Volume 23, Number 03, Spring, 2005

Reflex

By Steven Gould

Tor, 2004, $25.95
Reviewed by William H. Stoddard
April 2005

In his first novel, Jumper, Steven Gould introduced Davy Rice, a young man with the ability to teleport. In Reflex, his latest novel, he returns to Davy and his wife, Millie Harrison-Rice, a decade after the end of Jumper. Reflex reexamines some aspects of teleportation, and in particular one of the key assumptions of most stories about teleportation: that a teleporter can’t be imprisoned.

In Reflex, Davy is the target of a kidnapping, carried out by agents of a conspiratorial force that wants to use his unique ability for its own purposes. Over the course of the novel, they work with several different methods of restraining him, both physical and psychological. Gould shows that disturbingly effective restraints are possible for a sufficiently ruthless captor. But he also makes the point that no restraint is absolute. Davy spends much of his time in captivity testing the limits of his restraints. And, despite strong ethical scruples, which shaped his earlier career as an agent of the National Security Agency, he is able to resist his captors sufficiently to make himself effectively useless to them, while at the same time their investigations of his abilities suggest to him some new applications of his power to teleport.

In parallel, we see his wife’s reaction to his disappearance, which introduces a new complication: over many years of exposure to his ability, she has become capable of teleportation also. As he works to resist his captors, she works to identify them and free him from them. This aspect of the story could have been stronger; Millie defeats people with combat training a little too easily, simply by relying on her ability to teleport, and she also bypasses security arrangements with that same ability—but having decided to kidnap one teleporter, any adequately paranoid security force ought to have assumed there could be more and had countermeasures waiting for them.

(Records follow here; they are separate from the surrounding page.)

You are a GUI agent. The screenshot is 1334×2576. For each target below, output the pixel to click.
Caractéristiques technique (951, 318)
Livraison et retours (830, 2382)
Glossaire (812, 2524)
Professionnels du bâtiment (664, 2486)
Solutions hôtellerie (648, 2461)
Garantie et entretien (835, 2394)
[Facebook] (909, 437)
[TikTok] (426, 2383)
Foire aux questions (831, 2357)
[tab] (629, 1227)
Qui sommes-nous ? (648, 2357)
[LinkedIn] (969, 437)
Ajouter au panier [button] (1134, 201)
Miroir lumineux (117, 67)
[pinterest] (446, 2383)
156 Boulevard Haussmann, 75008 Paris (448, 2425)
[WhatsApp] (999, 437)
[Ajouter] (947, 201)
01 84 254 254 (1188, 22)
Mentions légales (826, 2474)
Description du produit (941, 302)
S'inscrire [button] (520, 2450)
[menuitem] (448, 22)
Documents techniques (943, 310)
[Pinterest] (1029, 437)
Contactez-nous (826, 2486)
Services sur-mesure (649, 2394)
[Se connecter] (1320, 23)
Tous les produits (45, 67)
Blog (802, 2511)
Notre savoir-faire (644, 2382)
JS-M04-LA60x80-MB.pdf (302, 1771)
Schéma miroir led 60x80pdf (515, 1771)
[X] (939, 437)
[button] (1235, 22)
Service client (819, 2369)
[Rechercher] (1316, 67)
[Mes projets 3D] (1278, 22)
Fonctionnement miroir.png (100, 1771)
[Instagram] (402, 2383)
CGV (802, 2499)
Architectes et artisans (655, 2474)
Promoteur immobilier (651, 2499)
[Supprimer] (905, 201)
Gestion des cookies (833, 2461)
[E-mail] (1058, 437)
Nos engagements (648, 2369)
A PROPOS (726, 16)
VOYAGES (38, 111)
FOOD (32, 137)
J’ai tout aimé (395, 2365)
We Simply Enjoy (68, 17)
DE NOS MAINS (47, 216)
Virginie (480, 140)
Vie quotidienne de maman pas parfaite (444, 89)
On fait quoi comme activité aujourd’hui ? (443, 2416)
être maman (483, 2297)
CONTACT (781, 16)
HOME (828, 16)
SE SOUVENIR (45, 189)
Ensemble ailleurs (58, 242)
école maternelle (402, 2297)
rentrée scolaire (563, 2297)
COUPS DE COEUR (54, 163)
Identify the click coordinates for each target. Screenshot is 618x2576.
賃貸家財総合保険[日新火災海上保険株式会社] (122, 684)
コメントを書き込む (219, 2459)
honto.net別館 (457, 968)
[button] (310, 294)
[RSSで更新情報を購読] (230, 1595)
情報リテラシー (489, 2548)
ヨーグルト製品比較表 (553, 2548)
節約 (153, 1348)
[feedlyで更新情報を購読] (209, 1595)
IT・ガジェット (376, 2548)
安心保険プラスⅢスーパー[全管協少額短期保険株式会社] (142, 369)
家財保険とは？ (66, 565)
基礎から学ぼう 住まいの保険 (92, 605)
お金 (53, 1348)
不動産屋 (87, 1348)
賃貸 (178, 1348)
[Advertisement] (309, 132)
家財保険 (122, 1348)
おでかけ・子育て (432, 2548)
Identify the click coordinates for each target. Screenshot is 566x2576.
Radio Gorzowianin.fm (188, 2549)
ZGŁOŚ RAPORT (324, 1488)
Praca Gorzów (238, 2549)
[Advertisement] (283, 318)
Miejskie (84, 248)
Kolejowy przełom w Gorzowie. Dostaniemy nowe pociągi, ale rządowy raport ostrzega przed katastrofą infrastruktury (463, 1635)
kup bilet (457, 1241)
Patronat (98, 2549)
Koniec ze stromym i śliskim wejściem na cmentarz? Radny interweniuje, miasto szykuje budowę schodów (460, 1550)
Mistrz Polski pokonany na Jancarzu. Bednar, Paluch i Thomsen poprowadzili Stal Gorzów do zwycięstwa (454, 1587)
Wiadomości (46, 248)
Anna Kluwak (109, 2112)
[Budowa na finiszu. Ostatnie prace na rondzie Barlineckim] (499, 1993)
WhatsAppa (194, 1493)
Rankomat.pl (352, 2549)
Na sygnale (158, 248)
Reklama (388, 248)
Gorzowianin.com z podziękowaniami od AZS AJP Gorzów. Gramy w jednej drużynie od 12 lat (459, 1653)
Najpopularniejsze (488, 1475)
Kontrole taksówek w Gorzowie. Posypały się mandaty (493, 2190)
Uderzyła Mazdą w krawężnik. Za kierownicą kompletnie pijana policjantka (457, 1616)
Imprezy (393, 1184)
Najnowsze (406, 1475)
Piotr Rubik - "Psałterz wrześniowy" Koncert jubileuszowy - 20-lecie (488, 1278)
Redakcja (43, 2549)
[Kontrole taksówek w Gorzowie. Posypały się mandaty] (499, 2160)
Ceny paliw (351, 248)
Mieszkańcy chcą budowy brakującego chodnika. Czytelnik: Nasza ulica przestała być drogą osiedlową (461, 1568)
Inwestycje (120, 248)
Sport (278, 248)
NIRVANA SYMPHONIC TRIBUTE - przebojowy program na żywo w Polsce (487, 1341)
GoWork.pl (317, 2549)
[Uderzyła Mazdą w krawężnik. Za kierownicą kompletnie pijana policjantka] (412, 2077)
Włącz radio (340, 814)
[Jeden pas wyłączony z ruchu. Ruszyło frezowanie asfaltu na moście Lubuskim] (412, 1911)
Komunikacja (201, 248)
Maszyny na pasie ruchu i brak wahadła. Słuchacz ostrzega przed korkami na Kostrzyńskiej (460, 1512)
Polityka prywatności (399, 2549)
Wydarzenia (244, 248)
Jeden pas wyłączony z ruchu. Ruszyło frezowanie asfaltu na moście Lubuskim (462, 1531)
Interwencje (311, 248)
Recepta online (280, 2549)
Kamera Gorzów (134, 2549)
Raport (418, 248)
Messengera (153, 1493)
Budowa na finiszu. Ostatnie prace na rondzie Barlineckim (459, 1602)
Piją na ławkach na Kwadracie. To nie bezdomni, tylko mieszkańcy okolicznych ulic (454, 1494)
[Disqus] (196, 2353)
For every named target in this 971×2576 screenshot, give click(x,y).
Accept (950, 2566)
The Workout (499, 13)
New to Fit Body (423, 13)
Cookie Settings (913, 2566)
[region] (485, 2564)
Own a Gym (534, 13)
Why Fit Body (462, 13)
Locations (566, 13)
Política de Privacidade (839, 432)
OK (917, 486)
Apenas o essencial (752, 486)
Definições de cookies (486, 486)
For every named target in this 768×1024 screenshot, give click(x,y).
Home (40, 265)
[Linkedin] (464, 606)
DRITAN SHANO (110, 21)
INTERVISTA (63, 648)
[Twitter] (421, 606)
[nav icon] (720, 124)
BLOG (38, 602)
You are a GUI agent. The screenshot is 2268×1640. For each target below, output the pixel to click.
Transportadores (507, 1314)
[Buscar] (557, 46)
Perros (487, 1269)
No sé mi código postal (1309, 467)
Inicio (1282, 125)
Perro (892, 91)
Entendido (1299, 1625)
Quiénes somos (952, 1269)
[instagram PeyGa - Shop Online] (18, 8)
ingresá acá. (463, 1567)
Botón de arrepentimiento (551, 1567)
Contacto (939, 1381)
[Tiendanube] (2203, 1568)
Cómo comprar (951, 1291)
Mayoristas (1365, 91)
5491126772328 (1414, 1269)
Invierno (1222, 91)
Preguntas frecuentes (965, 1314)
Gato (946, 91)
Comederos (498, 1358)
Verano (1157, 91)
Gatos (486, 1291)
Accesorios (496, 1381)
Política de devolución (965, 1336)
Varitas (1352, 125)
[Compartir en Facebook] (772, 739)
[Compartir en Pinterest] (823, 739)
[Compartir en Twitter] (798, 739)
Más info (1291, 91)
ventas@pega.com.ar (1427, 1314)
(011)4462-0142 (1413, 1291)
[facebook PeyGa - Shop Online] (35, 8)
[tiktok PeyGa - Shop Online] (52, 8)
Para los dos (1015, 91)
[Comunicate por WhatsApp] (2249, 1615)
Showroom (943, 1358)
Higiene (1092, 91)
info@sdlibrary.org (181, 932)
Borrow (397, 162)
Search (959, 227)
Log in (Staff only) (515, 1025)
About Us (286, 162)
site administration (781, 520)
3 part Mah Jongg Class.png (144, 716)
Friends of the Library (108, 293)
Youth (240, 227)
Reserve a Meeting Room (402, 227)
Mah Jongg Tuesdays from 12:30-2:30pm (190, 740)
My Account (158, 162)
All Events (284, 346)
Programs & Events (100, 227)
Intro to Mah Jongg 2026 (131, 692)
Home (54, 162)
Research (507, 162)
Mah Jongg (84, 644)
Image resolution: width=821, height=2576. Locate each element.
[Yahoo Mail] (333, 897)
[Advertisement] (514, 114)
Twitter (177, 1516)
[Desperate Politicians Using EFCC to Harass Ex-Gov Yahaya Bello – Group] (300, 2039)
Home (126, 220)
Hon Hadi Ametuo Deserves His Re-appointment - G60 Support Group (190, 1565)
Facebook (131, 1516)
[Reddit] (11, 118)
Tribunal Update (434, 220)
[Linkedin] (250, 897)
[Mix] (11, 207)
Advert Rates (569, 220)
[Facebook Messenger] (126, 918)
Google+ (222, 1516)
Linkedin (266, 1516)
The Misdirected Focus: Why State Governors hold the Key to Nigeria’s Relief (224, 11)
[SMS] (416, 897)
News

Eventually the two plots converge in a dramatic climax—but the rescue/escape doesn’t solve all the problems. Gould spends several more chapters working out further problems, of which some are resolved and others remain unsolved, as a possible basis for a sequel.

Despite its flaws, Reflex is an ingenious exploration of one of science fiction’s classic conceptual puzzles. It’s also a sympathetic portrayal of a man of integrity resisting captivity and brainwashing. And it’s a story of the mutual loyalty that motivates Davy’s resistance. Readers of Prometheus are likely to find these themes sympathetic and to enjoy Gould’s exploration of them, as I did.